== Data under study ==
-*-

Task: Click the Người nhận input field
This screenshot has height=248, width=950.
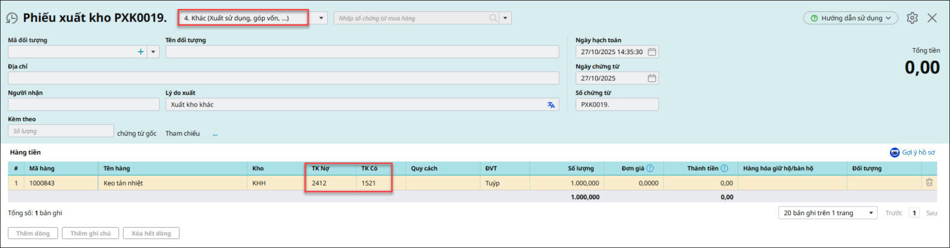Action: point(83,105)
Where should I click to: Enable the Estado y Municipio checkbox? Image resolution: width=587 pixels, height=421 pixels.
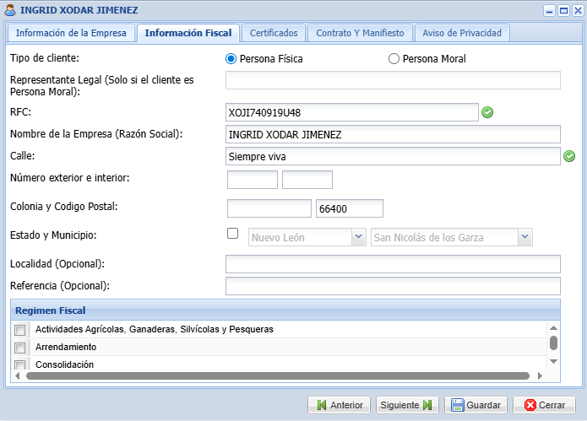coord(233,234)
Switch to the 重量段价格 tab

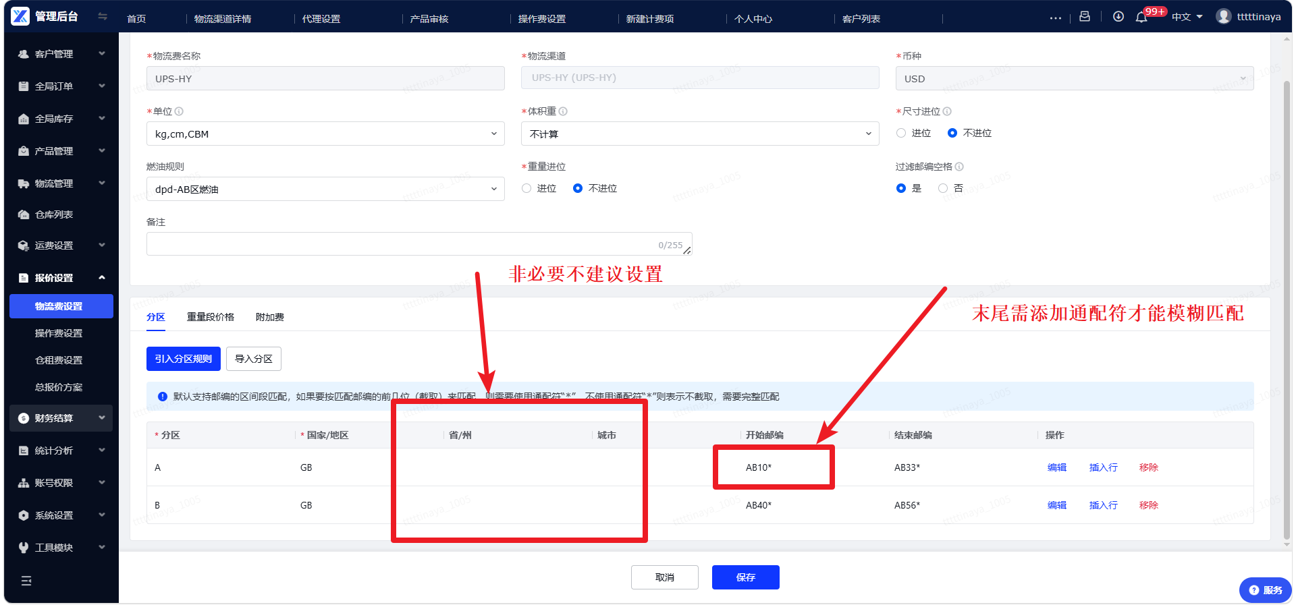point(211,317)
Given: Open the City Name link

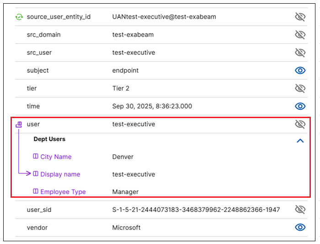Looking at the screenshot, I should (56, 157).
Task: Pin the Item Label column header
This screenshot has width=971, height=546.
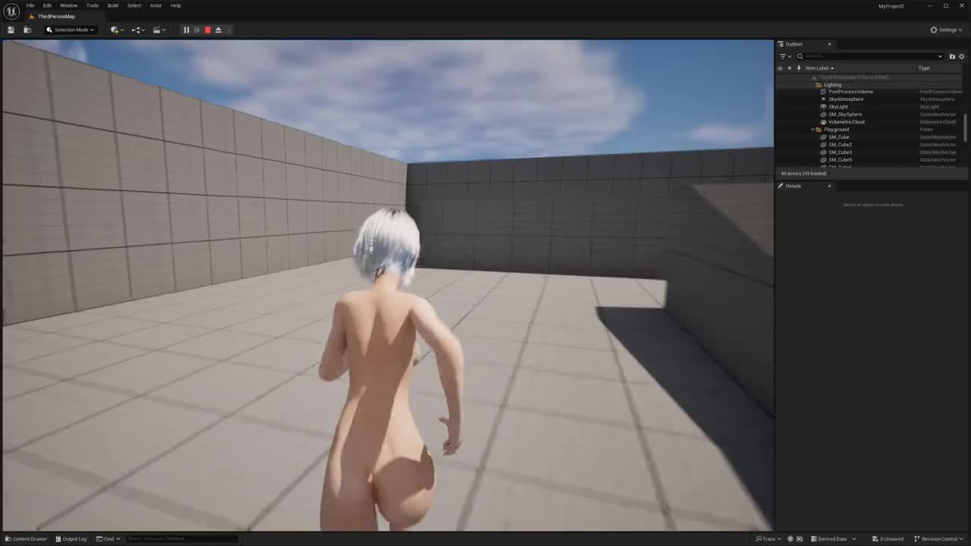Action: tap(799, 67)
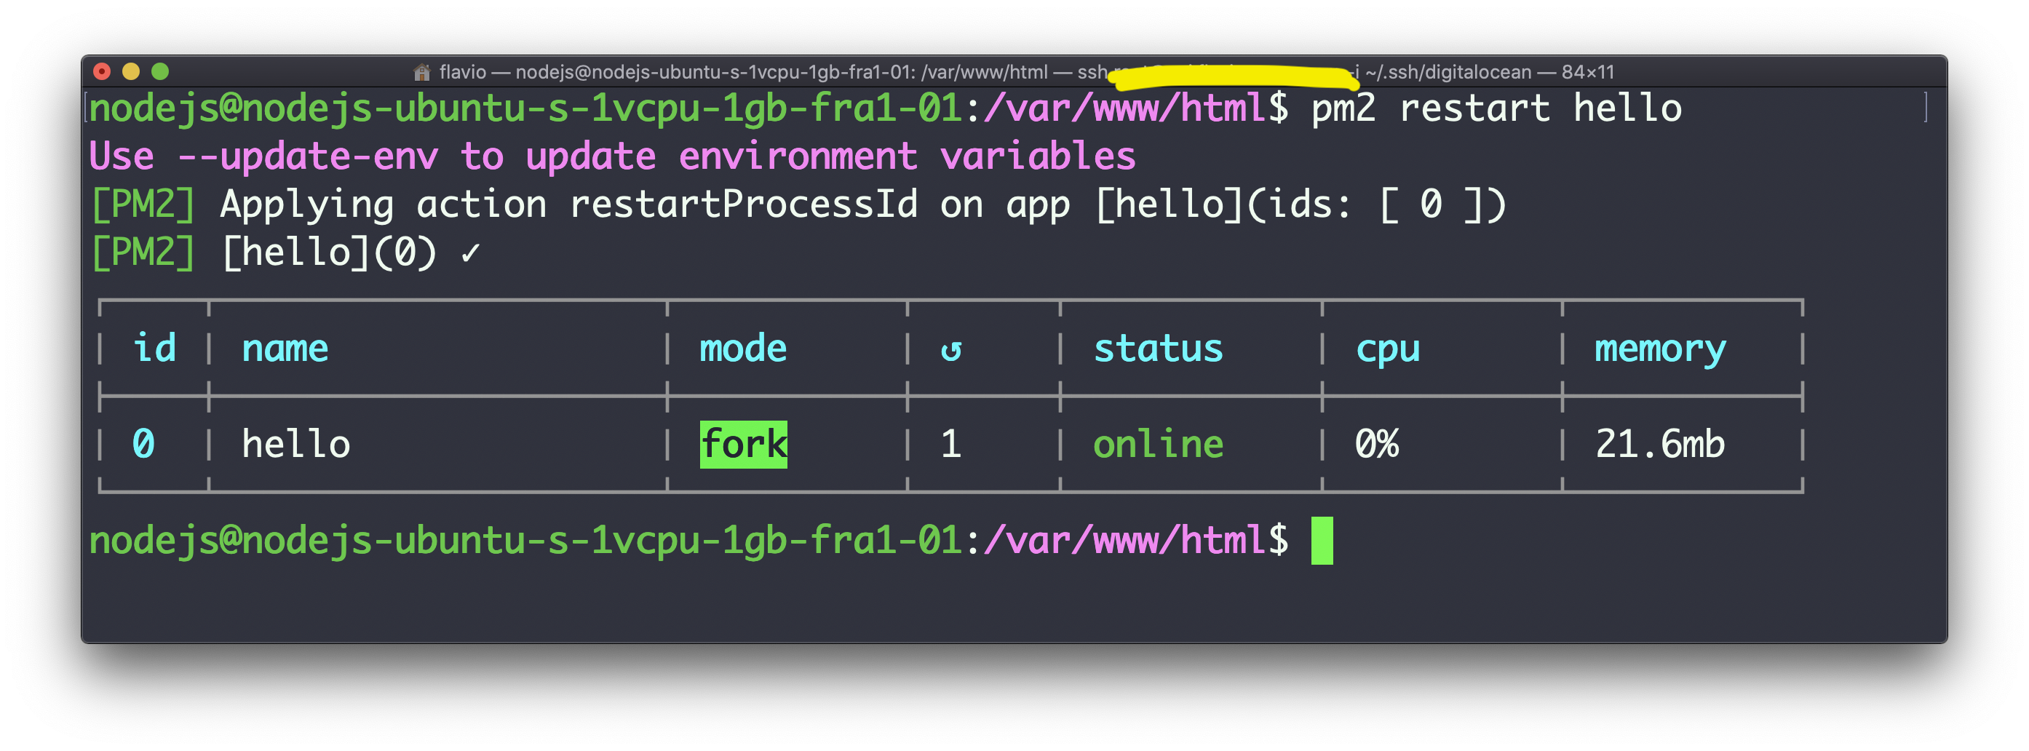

-*-

== About this exercise ==
In the records above, locate the lines holding the word "Task". Copy each of them.

== Your solution ==
Task: Click the Người nhận input field
Task: Pin the Item Label column header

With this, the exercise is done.